What just happened?¶

We created a Python dictionary representing an ML experiment and saved it as JSON. Notice the nested structure: config and results are dictionaries inside the outer dictionary, and tags is a list. JSON handles all of this naturally.

Two key functions: - json.dump(data, file): Writes the data to a file. - json.dumps(data): Converts the data to a JSON string (the s stands for “string”).

The indent=2 argument makes the output human-readable with nice formatting. Without it, everything would be on one long line.

In real ML work, you’d save an experiment log like this after every training run. Over time, you build up a collection of JSON files that lets you compare experiments and reproduce results.

✍️ Try it yourself¶

Read the JSON file back using json.load() and access the learning rate: loaded_experiment["config"]["learning_rate"]. Does it come back as the correct type (float), or as a string like CSV does?

3. Generators and Iterators¶

Imagine you need to process a dataset of 10 million images. Loading all of them into memory at once would crash your program (or at least make your computer very unhappy). Generators solve this problem by producing values one at a time, on demand — a technique called lazy evaluation.

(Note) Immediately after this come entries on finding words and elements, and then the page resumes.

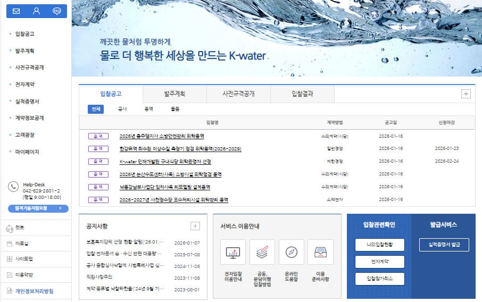This screenshot has width=482, height=302.
Task: Select the 물품 filter
Action: (x=175, y=109)
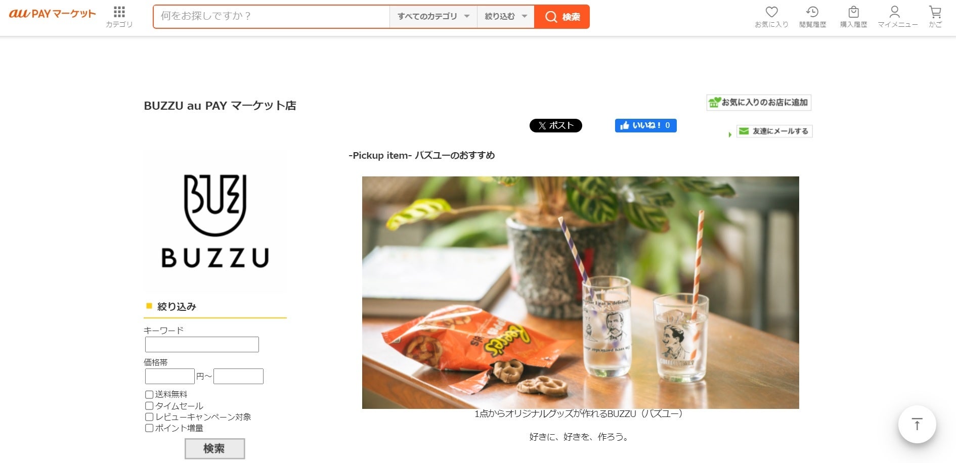956x463 pixels.
Task: Click the BUZZU pickup banner image
Action: point(581,293)
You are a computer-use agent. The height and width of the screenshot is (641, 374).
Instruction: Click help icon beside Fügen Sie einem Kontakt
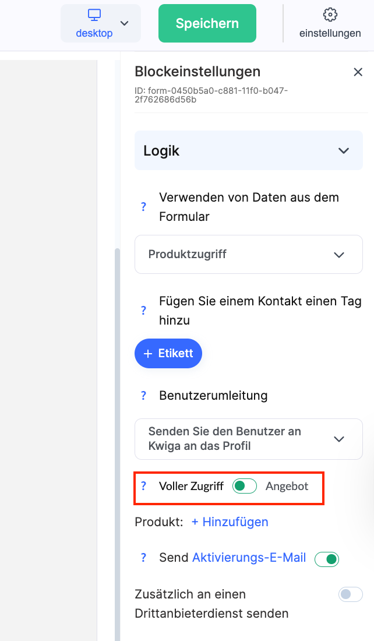tap(143, 311)
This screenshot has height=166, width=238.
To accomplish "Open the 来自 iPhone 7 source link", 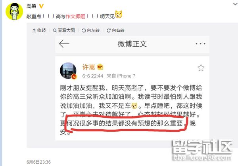I will click(x=121, y=76).
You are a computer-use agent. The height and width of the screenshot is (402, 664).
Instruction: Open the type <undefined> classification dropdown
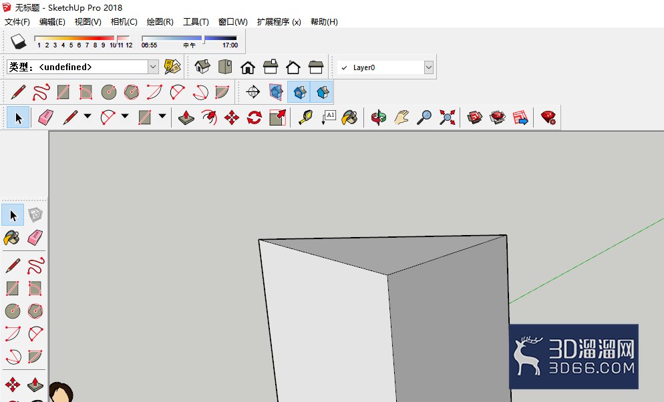(x=153, y=67)
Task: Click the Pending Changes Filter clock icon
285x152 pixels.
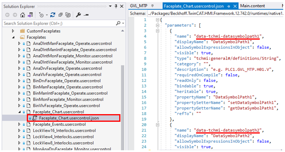Action: [41, 15]
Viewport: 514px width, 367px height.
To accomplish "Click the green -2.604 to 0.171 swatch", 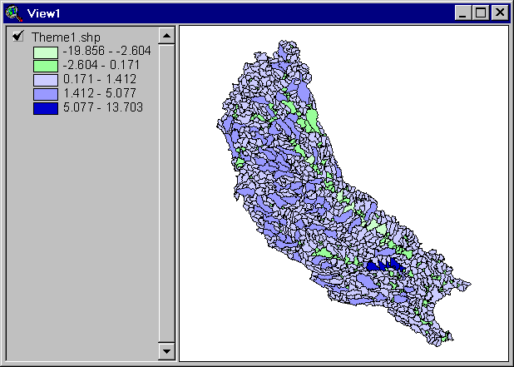I will [x=46, y=66].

Think of it like a vending machine: it doesn’t keep all possible drinks on a table in front of you. Instead, when you press a button, it produces one drink. Generators work the same way — they produce one value each time you ask, using the yield keyword instead of return.

The key differences between yield and return: - return sends a value back and ends the function. The function’s state is lost. - yield sends a value back and pauses the function. The function’s state is preserved, and it resumes right where it left off the next time you ask for a value.

This pattern is used everywhere in AI. PyTorch’s DataLoader is essentially a generator that yields batches of data. It never loads the entire dataset into memory — it reads one batch at a time from disk.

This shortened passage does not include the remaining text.